New NPS offer: Get regular monthly income from lump sum withdrawal portion

Subscribers of NPS or National Pension Scheme can, as per extant rules, withdraw a maximum of 60% as a lump sum and use a minimum of 40% as annuity when they reach the age of superannuation or attain the age of 60 years. Let’s do it. In case of premature withdrawal, customers can withdraw only 20% as a lump sum and the remaining 80% is to be used to buy an annuity. Subscribers have the option of deferring the lump sum withdrawal and annuity up to 75 years.

Now, pension fund regulator PFRDA Or the Pension Fund Regulatory and Development Authority proposes that lump sum payments can be made periodically monthly, quarterly, half-yearly or annually for a period of up to 75 years, if the subscriber so desires.

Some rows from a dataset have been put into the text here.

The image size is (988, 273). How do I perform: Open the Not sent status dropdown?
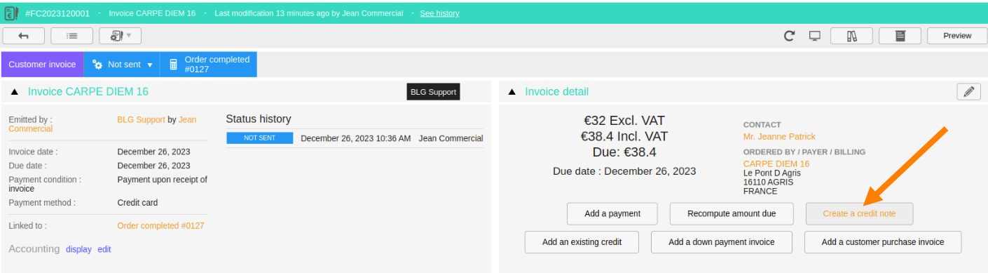click(x=122, y=65)
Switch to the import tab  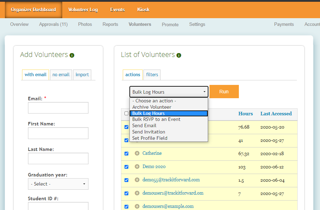[82, 74]
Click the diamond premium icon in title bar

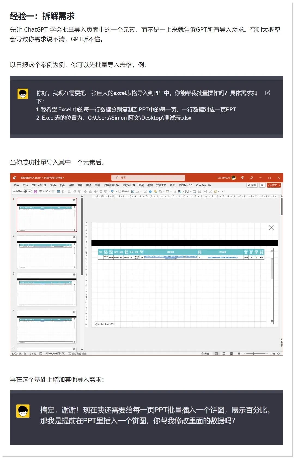(243, 178)
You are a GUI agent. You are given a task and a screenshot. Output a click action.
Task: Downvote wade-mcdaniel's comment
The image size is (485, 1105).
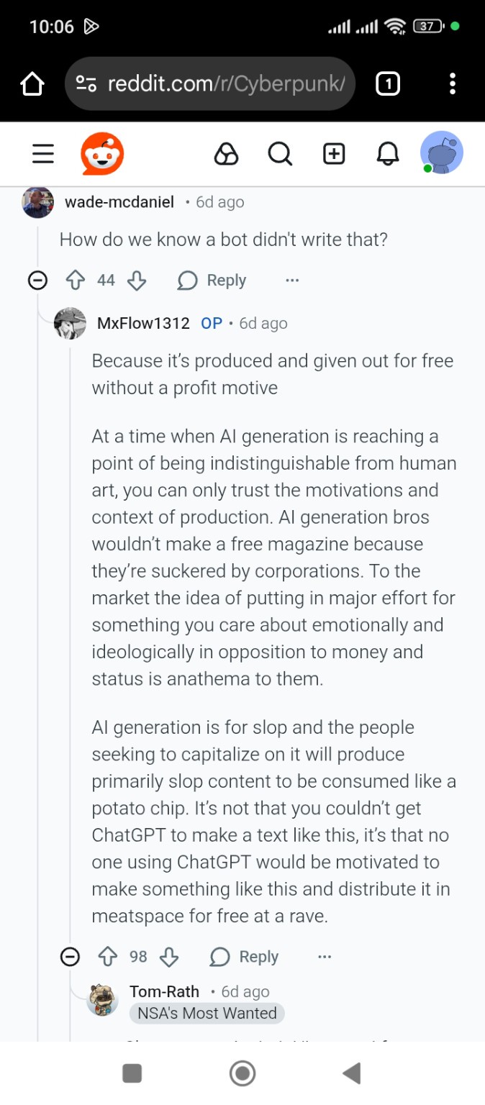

PFRDA has invited feedback on its proposal and it is open till 19 October 2022. NPS was launched from 1 January 2004 for government subscribers (except armed forces) and was later extended to state governments and all citizens and corporate customers of India.

Here are some of the PFRDA proposals for systematic withdrawal of lump sum amount from NPS:

Systematic Lump sum Withdrawal (SLW) of any defined unit/amount may be provided to the Subscriber if selected and requested.

This facility can be provided in both Tier I and Tier II accounts of NPS

But after SLW request, there will be no further contribution in Tier I and amount in Tier I will be marked for annuity and lumpsum as per withdrawal rules.

Partial withdrawal will not be allowed after setting up a systematic lump sum withdrawal

For Tier-II NPS account, systematic lump sum withdrawal can be availed at any time i.e. even before attaining the age of 60 years. This is mainly due to the fact that one can withdraw from Tier-II anytime and this facility will act as a monthly income for the subscriber or his family members when launched.

A customer can mandate systematic lump sum withdrawals on monthly, quarterly, half yearly and yearly basis with start and end date. If the expiry date is blank, the SLW will be triggered at a predetermined frequency till the corpus becomes available.

During SLW, an NPS subscriber can opt for Plan Preference/ or Pension Fund Manager. However, this would be applicable only for the lump sum portion. Annuity portion, if not already withdrawn, will remain as per the option of the existing plan only and no change will be applicable.

In case of death of the subscriber during SLW, his/her respective Nodal Office/POP/NPST will have to initiate the death withdrawal request, in which the entire amount will be paid to the nominee.